Purpose : Noregen^TM is a recombinantly produced protein therapeutic based on the human Norrin protein. To establish cell-based models for investigation and functional analysis of Noregen, primary human retinal microvascular endothelial cells were adopted for functional barrier analysis with ECIS, and co-transfection of HEK293 cells was employed for dose-response analysis with normal and disease-causing variants of FZD4.

Methods : Noregen was supply-run material provided by Caeregen Therapeutics. Primary Human Retinal Microvascular Endothelial Cells (HRMECs) were cultured for real-time barrier modeling using Electric Cell-substrate Impedance Sensing (ECIS). HRMECs were seeded at low concentrations in ECIS 96-well plates and treated with Noregen. Impedance data was fit to a monolayer model with ECIS software (Applied Biophysics).

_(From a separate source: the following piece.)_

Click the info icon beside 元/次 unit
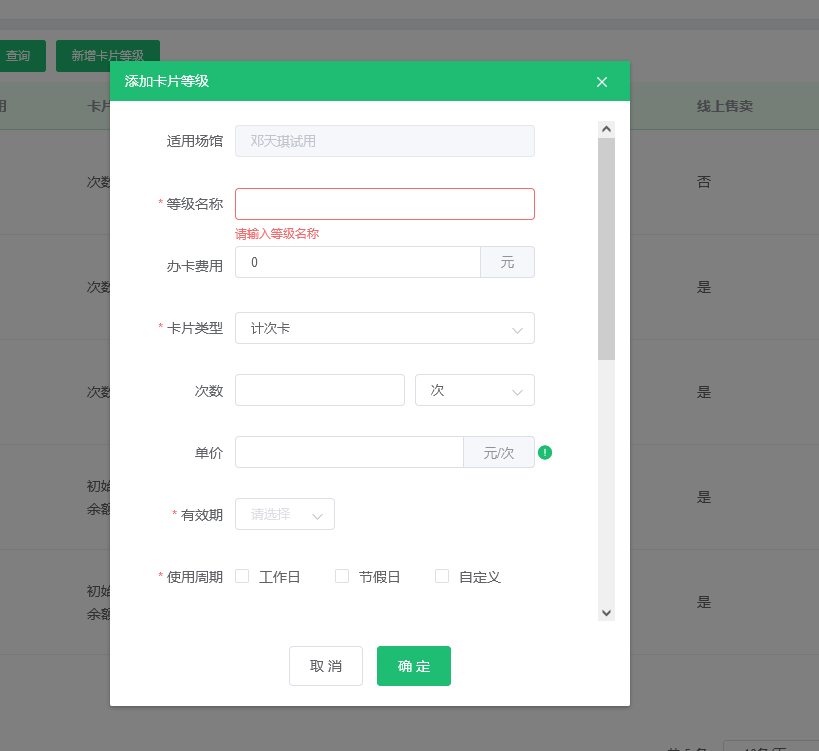This screenshot has width=819, height=751. point(544,452)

HEK293 cells were co-transfected with expression plasmids for LRP5, FZD4, or FZD4^M105V, and a beta-Catenin reporter-plasmid expressing Firefly Luciferase. At 24-hrs post-transfection, cells were treated with multiple doses of Noregen, and dose-response activation data were fit to a 4-parameter log-logistic dose-response model using the DRC package of R.

Results : ECIS-based analysis showed that Norgen caused a dose-dependent acceleration of growth to barrier formation with primary HRMECs. ECIS modeling also demonstrated barrier formation following proliferation to monolayer. Dose-response analysis of beta-Catenin activation demonstrated a sigmoidal dose-response curve from activation by Noregen. The EC50 values were greater for the FEVR-related variant FZD4^(M105V) , 115 ng/mL Noregen, compared to FZD4, 16 ng/mL Noregen. Increased activation of FZD4^(M105V) was possible to a maximum level of about 32% of the maximum activation with FZD4.

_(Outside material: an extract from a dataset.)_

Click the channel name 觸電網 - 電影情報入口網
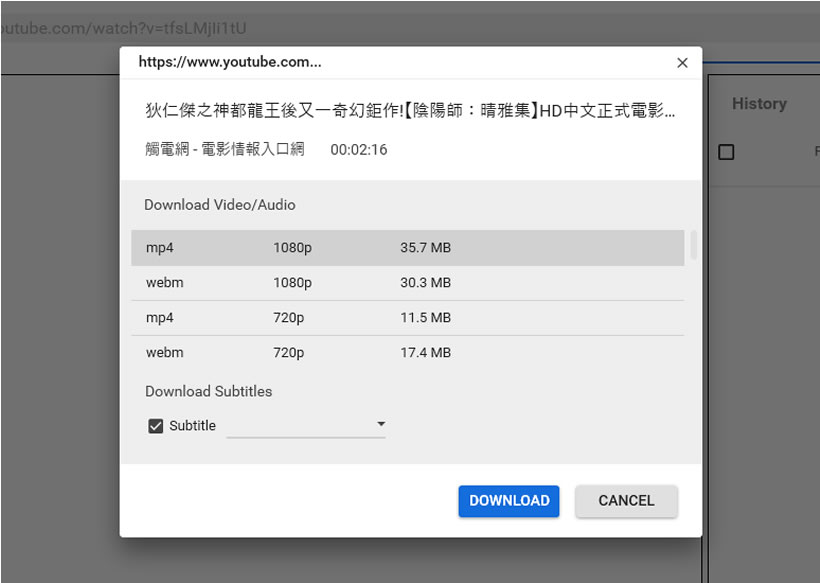820x583 pixels. pyautogui.click(x=224, y=150)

Conclusions : Noregen affected the growth of primary Human Retinal Microvascular Endothelial Cells similar to that expected from past results with research grade Norrin protein. The retinal endothelial cell type is known to be responsive to Norrin Wnt-signaling. HEK293 cell-based co-transfection analysis revealed that Noregen causes a sigmoidal dose-response for beta-Catenin mediated activation of gene expression. The EC50 values for activation were congruent with the EC50 values for binding to FZD4 in vitro. Dose response data will be used to inform dose selection for future clinical testing.

This abstract was presented at the 2024 ARVO Annual Meeting, held in Seattle, WA, May 5-9, 2024.